Accurate seismic velocity estimations are vital to understanding Earth's subsurface structures, assessing natural resources, and evaluating seismic hazards. Machine learning-based inversion algorithms have shown promising performance in regional (i.e., for exploration) and global velocity estimation, while their effectiveness hinges on access to large and diverse training datasets whose distributions generally cover the target solutions. Additionally, enhancing the precision and reliability of velocity estimation also requires incorporating prior information, e.g., geological classes, well logs, and subsurface structures, but current statistical or neural network-based methods are not flexible enough to handle such multi-modal information. To address both challenges, we propose to use conditional generative diffusion models for seismic velocity synthesis, in which we readily incorporate those priors. This approach enables the generation of seismic velocities that closely match the expected target distribution, offering datasets informed by both expert knowledge and measured data to support training for data-driven geophysical methods. We demonstrate the flexibility and effectiveness of our method through training diffusion models on the OpenFWI dataset under various conditions, including class labels, well logs, reflectivity images, and the combination of these priors. The performance of the approach under out-of-distribution conditions further underscores its generalization ability, showcasing its potential to provide tailored priors for velocity inverse problems and create specific training datasets for machine learning-based geophysical applications.

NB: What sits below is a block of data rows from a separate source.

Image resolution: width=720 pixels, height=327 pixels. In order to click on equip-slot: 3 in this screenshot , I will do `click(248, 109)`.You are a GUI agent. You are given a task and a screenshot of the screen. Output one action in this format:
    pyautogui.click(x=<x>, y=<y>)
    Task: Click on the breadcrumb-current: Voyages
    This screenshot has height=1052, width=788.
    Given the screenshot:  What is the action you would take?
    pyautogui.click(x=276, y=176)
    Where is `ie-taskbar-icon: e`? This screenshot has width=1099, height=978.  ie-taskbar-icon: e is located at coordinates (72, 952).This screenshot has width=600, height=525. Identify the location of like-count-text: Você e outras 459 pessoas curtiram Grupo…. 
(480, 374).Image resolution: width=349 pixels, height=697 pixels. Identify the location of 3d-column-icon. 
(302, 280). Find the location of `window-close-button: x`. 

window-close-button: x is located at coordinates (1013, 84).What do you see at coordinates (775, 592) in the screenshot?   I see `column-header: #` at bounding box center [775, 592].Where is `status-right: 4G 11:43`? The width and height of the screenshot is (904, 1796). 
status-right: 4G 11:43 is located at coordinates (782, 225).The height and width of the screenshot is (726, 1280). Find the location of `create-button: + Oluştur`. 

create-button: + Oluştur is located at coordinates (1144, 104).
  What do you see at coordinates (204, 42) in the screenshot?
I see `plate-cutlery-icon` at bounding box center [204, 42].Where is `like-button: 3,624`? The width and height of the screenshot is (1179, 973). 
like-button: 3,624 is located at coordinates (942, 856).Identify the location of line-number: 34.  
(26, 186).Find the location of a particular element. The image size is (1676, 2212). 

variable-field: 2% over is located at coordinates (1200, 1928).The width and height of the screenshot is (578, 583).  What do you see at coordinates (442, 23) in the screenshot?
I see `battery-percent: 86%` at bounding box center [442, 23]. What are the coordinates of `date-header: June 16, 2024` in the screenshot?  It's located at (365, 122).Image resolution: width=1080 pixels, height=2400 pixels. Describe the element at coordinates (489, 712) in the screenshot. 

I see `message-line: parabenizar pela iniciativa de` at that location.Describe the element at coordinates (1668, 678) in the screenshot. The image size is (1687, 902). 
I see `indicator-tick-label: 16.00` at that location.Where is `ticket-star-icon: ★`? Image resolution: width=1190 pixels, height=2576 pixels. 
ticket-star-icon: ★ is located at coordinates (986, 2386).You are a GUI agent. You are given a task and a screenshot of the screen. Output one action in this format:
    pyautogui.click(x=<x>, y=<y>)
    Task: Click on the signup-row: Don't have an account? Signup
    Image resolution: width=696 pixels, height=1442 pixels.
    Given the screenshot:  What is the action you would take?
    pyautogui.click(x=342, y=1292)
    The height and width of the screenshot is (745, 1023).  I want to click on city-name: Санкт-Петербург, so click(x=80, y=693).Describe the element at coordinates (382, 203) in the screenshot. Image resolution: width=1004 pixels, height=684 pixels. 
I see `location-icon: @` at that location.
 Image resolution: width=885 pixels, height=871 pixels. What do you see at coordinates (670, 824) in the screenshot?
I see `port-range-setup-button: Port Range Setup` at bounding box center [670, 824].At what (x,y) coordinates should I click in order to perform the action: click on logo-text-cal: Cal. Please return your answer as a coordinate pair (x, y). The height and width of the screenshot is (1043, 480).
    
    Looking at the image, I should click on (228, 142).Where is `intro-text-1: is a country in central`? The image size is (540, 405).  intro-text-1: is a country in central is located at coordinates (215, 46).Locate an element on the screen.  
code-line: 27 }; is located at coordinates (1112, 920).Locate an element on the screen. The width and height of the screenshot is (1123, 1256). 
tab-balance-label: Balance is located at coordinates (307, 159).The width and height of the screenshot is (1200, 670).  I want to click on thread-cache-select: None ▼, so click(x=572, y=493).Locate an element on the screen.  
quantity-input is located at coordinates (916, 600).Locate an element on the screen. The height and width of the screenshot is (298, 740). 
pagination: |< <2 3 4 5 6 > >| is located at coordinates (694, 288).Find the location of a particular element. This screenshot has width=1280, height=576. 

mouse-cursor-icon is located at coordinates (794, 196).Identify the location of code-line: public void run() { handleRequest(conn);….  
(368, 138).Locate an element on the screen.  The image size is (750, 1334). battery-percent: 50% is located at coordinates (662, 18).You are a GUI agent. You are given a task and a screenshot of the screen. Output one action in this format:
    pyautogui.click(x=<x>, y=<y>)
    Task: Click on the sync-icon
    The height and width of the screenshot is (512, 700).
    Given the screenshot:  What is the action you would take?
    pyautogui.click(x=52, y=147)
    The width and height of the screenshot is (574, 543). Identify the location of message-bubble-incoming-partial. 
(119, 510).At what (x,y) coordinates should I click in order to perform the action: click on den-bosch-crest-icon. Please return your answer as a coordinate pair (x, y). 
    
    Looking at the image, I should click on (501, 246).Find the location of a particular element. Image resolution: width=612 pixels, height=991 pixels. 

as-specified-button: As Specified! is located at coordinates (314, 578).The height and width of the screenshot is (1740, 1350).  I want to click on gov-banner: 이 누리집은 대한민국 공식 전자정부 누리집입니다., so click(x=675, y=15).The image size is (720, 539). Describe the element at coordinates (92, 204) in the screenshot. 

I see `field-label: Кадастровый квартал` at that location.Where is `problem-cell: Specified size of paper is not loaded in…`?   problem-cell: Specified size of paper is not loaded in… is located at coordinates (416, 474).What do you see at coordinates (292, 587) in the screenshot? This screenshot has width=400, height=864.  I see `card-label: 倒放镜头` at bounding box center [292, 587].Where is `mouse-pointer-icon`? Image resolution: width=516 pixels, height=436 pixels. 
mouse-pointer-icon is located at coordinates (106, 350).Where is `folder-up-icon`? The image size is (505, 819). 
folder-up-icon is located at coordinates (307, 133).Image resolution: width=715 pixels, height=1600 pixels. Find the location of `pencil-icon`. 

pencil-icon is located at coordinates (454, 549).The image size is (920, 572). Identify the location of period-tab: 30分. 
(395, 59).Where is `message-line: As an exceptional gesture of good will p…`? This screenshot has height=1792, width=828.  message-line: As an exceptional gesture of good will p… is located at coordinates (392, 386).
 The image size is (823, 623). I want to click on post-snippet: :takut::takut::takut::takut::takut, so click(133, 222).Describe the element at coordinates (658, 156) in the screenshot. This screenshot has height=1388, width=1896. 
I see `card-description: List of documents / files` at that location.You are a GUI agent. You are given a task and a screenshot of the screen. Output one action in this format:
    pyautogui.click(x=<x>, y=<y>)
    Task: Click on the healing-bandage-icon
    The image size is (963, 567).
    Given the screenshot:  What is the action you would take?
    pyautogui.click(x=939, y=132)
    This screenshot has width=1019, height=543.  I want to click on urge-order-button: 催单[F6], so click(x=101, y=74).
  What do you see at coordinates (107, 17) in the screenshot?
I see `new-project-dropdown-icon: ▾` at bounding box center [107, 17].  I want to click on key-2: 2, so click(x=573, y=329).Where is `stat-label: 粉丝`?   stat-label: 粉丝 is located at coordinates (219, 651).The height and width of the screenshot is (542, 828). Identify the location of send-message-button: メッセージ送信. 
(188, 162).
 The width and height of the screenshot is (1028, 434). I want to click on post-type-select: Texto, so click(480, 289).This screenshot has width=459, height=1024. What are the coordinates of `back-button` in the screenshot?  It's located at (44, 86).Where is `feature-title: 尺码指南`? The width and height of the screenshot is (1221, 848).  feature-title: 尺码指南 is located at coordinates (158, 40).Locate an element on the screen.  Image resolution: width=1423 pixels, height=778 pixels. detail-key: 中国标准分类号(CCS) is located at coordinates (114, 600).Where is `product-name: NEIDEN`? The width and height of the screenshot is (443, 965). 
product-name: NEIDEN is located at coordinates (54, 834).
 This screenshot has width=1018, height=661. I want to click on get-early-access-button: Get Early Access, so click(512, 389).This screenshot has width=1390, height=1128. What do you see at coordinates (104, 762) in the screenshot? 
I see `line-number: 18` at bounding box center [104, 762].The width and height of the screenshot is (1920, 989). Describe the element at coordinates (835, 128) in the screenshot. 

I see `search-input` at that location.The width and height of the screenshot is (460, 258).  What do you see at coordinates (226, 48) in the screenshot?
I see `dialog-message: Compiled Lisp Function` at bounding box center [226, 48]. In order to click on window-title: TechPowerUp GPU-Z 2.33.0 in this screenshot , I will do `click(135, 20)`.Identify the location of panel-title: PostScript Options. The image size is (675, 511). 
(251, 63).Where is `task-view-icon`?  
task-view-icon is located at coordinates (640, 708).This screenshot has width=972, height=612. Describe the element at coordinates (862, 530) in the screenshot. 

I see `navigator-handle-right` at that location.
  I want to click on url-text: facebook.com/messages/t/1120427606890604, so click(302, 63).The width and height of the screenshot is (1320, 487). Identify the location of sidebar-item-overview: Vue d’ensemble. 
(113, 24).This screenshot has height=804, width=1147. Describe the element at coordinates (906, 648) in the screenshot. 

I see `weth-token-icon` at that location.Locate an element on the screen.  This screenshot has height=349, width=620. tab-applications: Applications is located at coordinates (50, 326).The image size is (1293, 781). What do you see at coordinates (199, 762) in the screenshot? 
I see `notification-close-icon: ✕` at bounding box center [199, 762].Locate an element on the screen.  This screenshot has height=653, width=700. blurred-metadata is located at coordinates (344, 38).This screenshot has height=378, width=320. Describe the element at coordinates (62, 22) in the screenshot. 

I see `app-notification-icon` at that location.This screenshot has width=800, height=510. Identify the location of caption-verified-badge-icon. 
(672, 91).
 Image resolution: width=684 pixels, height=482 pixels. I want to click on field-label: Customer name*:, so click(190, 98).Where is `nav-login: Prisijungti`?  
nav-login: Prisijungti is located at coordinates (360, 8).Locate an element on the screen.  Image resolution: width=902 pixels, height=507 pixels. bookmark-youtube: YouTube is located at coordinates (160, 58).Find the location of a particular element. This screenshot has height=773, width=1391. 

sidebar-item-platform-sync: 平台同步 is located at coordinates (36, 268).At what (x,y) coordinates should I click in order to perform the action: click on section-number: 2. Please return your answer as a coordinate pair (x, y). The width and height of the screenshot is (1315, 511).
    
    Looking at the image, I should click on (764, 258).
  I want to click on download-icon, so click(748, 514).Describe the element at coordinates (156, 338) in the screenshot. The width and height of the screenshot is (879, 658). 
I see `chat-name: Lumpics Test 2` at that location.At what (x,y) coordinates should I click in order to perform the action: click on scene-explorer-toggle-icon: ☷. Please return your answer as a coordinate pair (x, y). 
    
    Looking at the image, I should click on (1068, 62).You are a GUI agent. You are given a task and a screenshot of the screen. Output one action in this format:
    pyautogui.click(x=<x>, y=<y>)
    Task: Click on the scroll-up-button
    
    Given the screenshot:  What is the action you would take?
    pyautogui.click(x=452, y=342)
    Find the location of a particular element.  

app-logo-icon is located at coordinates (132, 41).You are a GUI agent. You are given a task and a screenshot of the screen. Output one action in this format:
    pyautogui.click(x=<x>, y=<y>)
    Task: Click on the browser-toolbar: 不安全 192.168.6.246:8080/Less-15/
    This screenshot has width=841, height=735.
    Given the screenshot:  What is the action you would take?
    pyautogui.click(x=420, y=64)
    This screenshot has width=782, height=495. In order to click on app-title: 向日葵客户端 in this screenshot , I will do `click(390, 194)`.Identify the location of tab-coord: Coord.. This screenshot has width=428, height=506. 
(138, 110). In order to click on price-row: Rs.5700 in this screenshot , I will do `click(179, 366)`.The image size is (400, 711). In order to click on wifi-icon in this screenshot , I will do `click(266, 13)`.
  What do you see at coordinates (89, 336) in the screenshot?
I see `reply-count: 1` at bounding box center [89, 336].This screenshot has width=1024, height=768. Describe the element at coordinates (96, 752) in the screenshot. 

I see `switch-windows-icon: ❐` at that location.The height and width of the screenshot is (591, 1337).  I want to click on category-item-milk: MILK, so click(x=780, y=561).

翻译：精确的地震速度估计对于理解地球地下结构、评估自然资源和评价地震危险性至关重要。基于机器学习的反演算法在区域（即勘探）和全球速度估计中已展现出良好性能，但其有效性依赖于获取大规模且多样化的训练数据集，这些数据集的分布通常需覆盖目标解空间。此外，提高速度估计的精度和可靠性还需要融入先验信息，例如地质类别、测井曲线和地下结构，但当前基于统计或神经网络的方法在处理此类多模态信息时灵活性不足。为应对这两项挑战，我们提出使用条件生成扩散模型进行地震速度合成，该方法可便捷地融入上述先验信息。该技术能够生成与预期目标分布高度匹配的地震速度数据，提供融合专家知识与实测数据的训练集，以支持数据驱动地球物理方法的训练。通过在OpenFWI数据集上训练扩散模型，我们在多种条件下（包括类别标签、测井曲线、反射率图像及其组合先验）验证了本方法的灵活性与有效性。该方法在分布外条件下的性能进一步凸显了其泛化能力，展示了其为速度反问题提供定制化先验、并为基于机器学习的地球物理应用创建特定训练数据集的潜力。